Tomorrow the fate of the notorious “Google Buses” will be decided by a vote of the San Francisco Municipal Transportation Board of Directors.
The board will vote to approve or not approve the Commuter Shuttle Program, the permanent version of a pilot program in place since last year.
But the board debate of commuter shuttle regulations comes on the heels of another controversy around the shuttles — a trial, which could potentially send the shuttle regulations back to square one.
The infamous “Google Buses” were scofflaws operating in a transportation “wild west,” free of regulation, to hear deputy city attorneys tell the tale. Only the San Francisco Municipal Transportation Agency tamed the nascent industry, they said.
Litigants against The City, on the other hand, argue the SFMTA is fast-tracking the permanency of commuter shuttles, aka “Google Buses,” in San Francisco — without studying impacts to the air and of potentially skyrocketing rents near shuttle stops.
These are the arguments Superior Court Judge Garrett Wong will now weigh as the trial debating commuter shuttles concludes. The “Google Bus” had its moment in court Friday, and Wong may decide the fate of the regulations governing these buses as soon as Dec. 11.
Friday’s environmental hearing lasted only a day, after many months of delays. It centered around the SFMTA’s Commuter Shuttle Pilot Program, which city attorneys argue was enacted to study how often commuter shuttles stop in San Francisco, where they stop, and how large shuttle ridership is, among other data.
Attorneys representing the litigants, known as the Coalition for Fair, Legal and Environmental Transit, were up first. Rebecca Davis, representing the coalition, walked to a nearby podium and addressed Judge Wong.
She argued San Francisco had no legal right to allow the commuter shuttles to use public bus stops or any sidewalk painted with red paint. That, she said, is a violation of state law. She then honed in on the legal exemption from environmental review that the SFMTA used to establish the commuter shuttle program.
“The exemption is for gathering data, not launching a transportation system the size of Caltrain,” she said.
The program was not a study as The City claims, she argued, but the launch of a massive new transit program. Since the pilot began, she said, shuttle daily “stop events” grew by 29 percent.
The shuttles used by tech giants like Google, Yahoo and Genentech are not environmentally friendly, she said, and emit exhaust one expert cited as a cancer risk to residents.
Deputy City Attorney Audrey Pearson stayed seated as she refuted Davis’ claims to Judge Wong.
“That’s absolutely not true” that the pilot program “launched” the shuttles, Pearson said. The shuttles ran before SFMTA regulated them. SFMTA, instead, found a way to make them “complement” Muni buses at stops.
To allow commuter shuttles to stop at white-painted curbs (as the litigants argued), Pearson said, would require “taking out hundreds of parking spaces.”
Pearson also addressed the heart of one of the litigants gravest contentions — that commuter shuttles cause rents to spike and potentially escalate evictions.

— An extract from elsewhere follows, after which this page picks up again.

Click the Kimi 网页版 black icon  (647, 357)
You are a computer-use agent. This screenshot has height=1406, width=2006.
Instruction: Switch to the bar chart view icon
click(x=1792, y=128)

To that, Pearson said “They don’t show shuttles cause displacement.”
After oral arguments were done, an attorney representing Genentech, Christopher Carr, asked for an immediate motion of judgment from Wong.
The petitioners, he said, did not present “any evidence of standing.”
Essentially the coalition’s attorneys, Richard Drury and Davis, needed to legally state the reasons why the Coalition for Fair, Legal and Environmental Transit had reason to bring the case to court in the first place, Carr said.
“Cleanly, mechanically, there’s just a failure of proof here, your honor,” Carr said. Drury’s shoulders hunched.
Drury replied curtly.
“This is a desperate attempt by my old friend Mr. Carr,” he said. In local environmental hearings, he said, anyone who participates in the environment has “standing” to litigate.
“The petitioners live in San Francisco, walk in San Francisco, and breathe air in San Francisco,” he said.
Judge Wong said he would consider that final argument by Dec. 11, tentatively.
Depending on the outcome, the merits of the case would be considered afterwards, though no time-frame was given.